## STATED EXERCISE
Reproduce the records below word for word, leaving out the pictures.

** start of EXTRACTED INFORMATION **

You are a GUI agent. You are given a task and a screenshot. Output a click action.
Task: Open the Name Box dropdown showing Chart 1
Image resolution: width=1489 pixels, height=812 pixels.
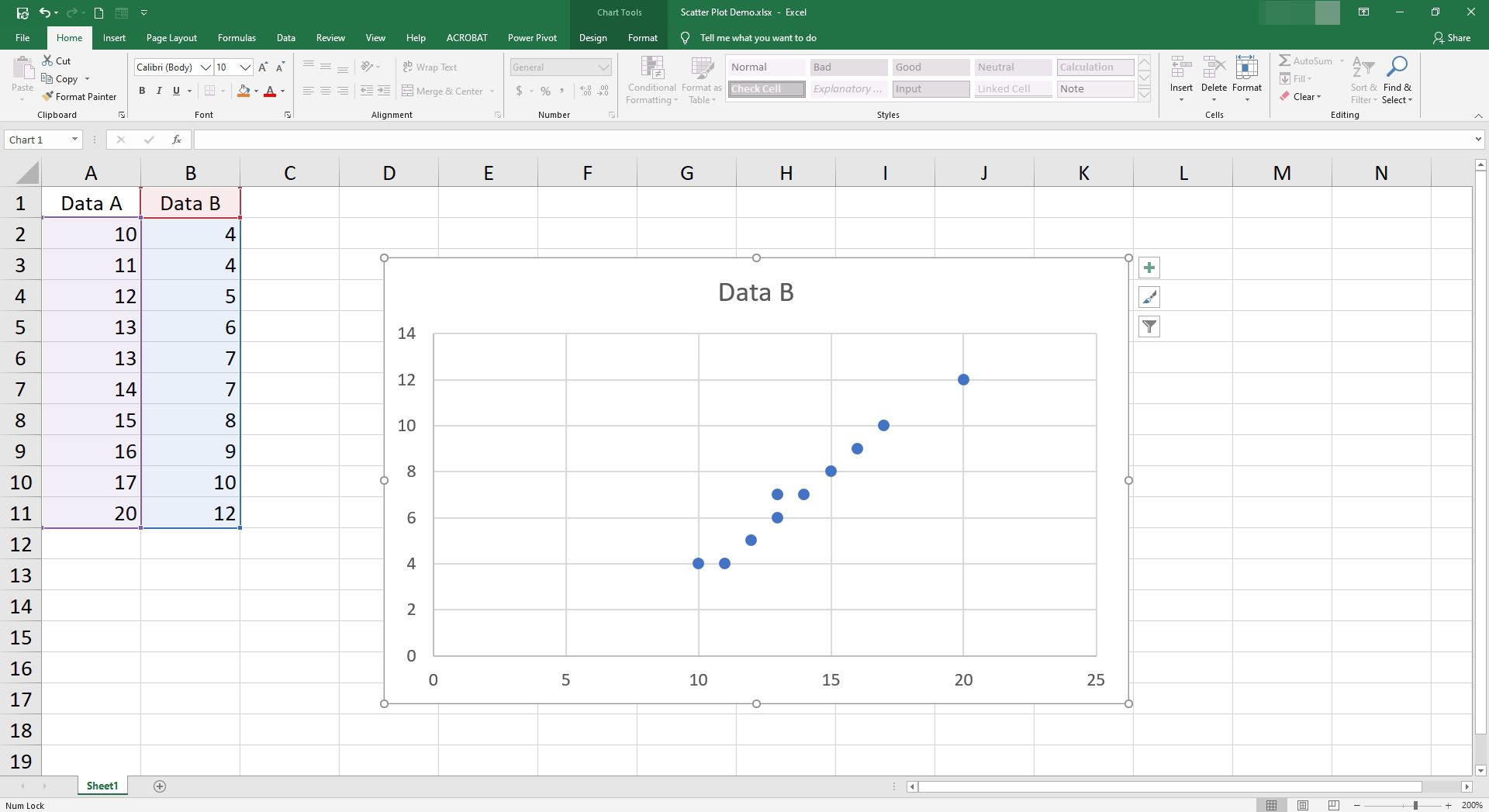click(74, 140)
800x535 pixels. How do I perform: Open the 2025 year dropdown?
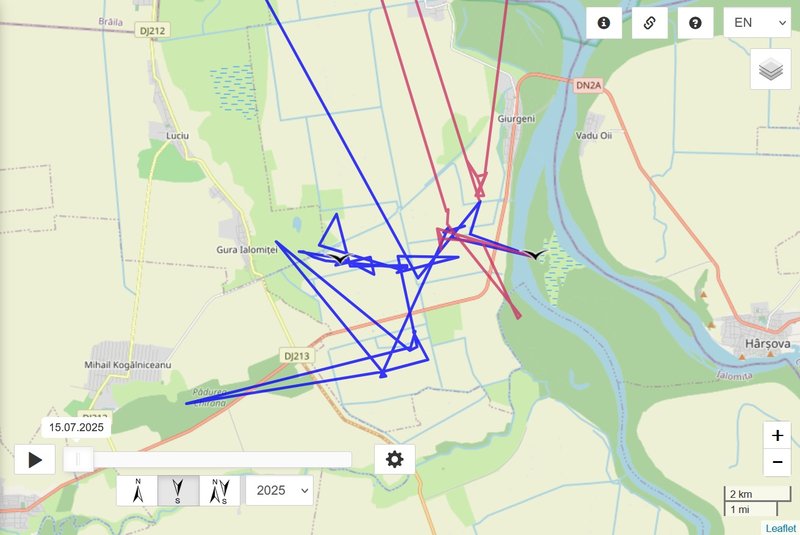pyautogui.click(x=280, y=491)
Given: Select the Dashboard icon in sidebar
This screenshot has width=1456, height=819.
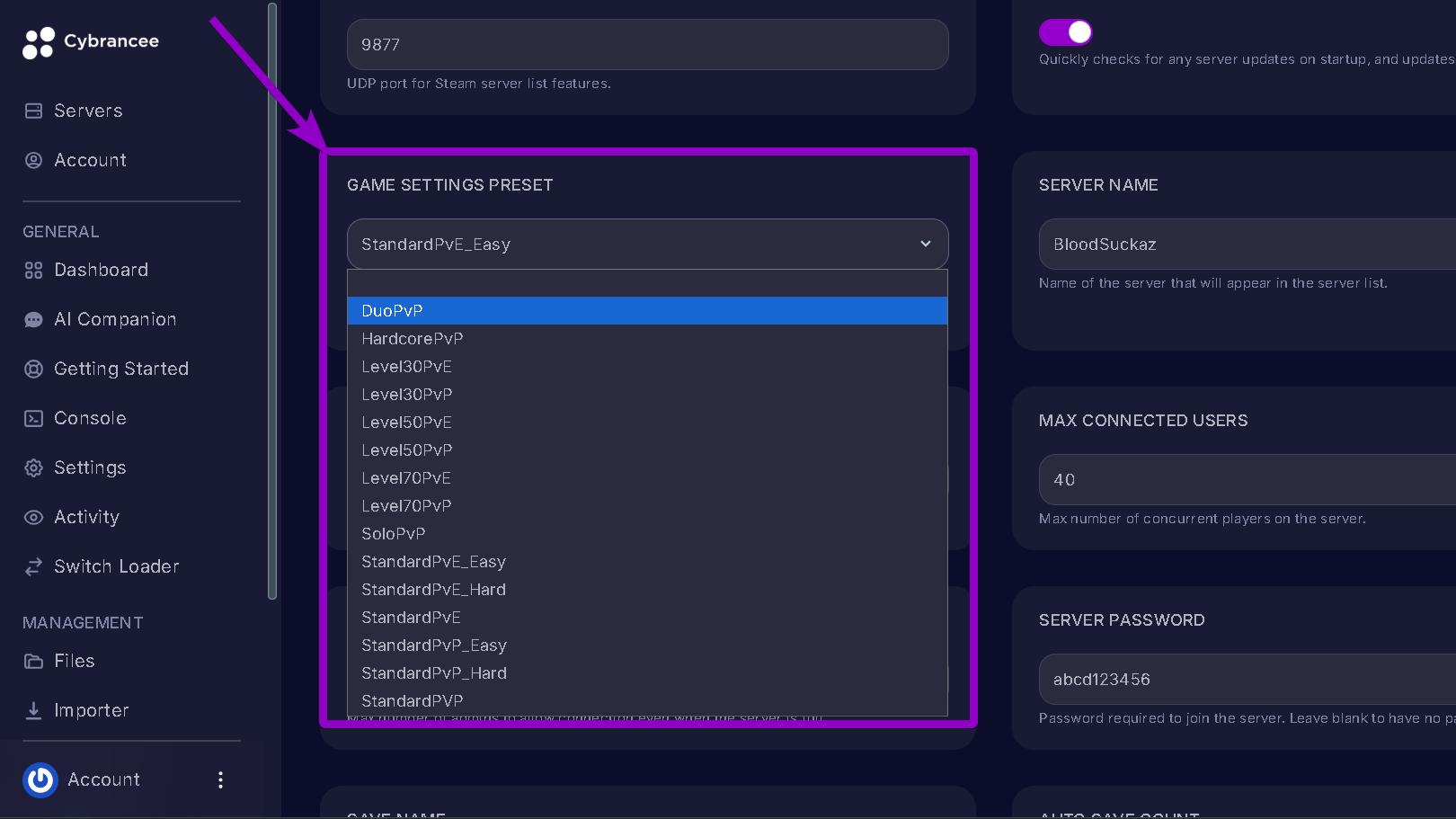Looking at the screenshot, I should point(33,270).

** end of EXTRACTED INFORMATION **

## SOLUTION BELOW
You are a GUI agent. You are given a task and a screenshot. Output a click action.
Task: Open the Name Box dropdown showing Chart 1
Image resolution: width=1489 pixels, height=812 pixels.
click(74, 140)
800x535 pixels. How do I perform: Open the 2025 year dropdown?
pyautogui.click(x=280, y=491)
Given: Select the Dashboard icon in sidebar
This screenshot has width=1456, height=819.
Looking at the screenshot, I should point(33,270).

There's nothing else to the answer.